Saudi Arabia surprised everybody at the start of this year as it announced unilateral oil cuts, on top of the oil cuts expected from the OPEC+ group.
What to Keep An Eye On When Trading Oil and the Canadian Dollar (CAD)
All traders are aware of the direct correlation between the price of oil and the Canadian dollar (CAD). As such, any news important enough to move the oil market is good enough to move the CAD pairs.
This year, oil and CAD traders should keep an eye on – the United States, Iran, China, and the trends in green energy. Let us have a few words on each.
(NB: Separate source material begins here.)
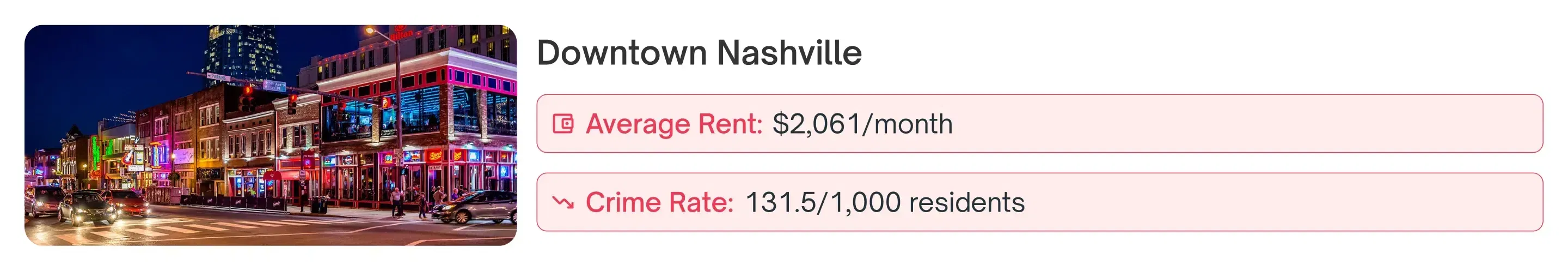Click the headlight-lit cars at photo's left
The width and height of the screenshot is (1568, 271).
pyautogui.click(x=85, y=207)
First, the United States. Despite most traders focusing on OPEC and Saudi Arabia, as of 2019 the United States is the world’s largest oil producer. The Permian basin has plenty of resources and the shale oil industry expanded at an incredible pace. One thing is worth mentioning here – the United States is the world’s top producer and also the top consumer as measured by terawatt-hour (TWh) equivalents per year. Therefore, everything on the price of oil matters not only for the CAD, but also for the U.S. dollar (USD).
Second, Iran is the wild card for the 2021 oil market. Depending on the new U.S. administration’s foreign policy, the oil market may quickly find itself oversupplied, despite the OPEC+ and individual countries’ other cuts. If the U.S. chooses to get back to the Iranian deal, we may see the sanctions removed and suddenly 1.5-2 million barrels of oil per day are back on the market. This alone is enough to shift the price of oil, and thus generate extensive volatility on the currency market.
Third, China remains a key player in the oil market. The first two largest state-own companies (Sinopec Group and China National Petroleum Corporation – CNPC) have a big saying in the world’s oil market. For example, Sinopec, a company in which the Chinese state owns almost 70% of the shares, is the world’s largest oil company by revenue. It recently (2017) expanded in Africa, by acquiring three-quarters of Chevron’s South African assets. CNPC complements Sinopec’s activities, by owning almost 60 miles of pipelines in China and operating in more than thirty countries in the world. Giving the renewed tensions between the U.S. and China, one should be prepared for the battle to move from trade and telecom to oil as well.
Finally, green energy. The recent efforts from the developed economies are remarkable, but the reality tells us that fossil fuels remain the main source of electricity. Oil remains the largest energy source in the world today, in particular in the transport sector. A meaningful change in green energy trends, might weigh on the price of oil in the year ahead.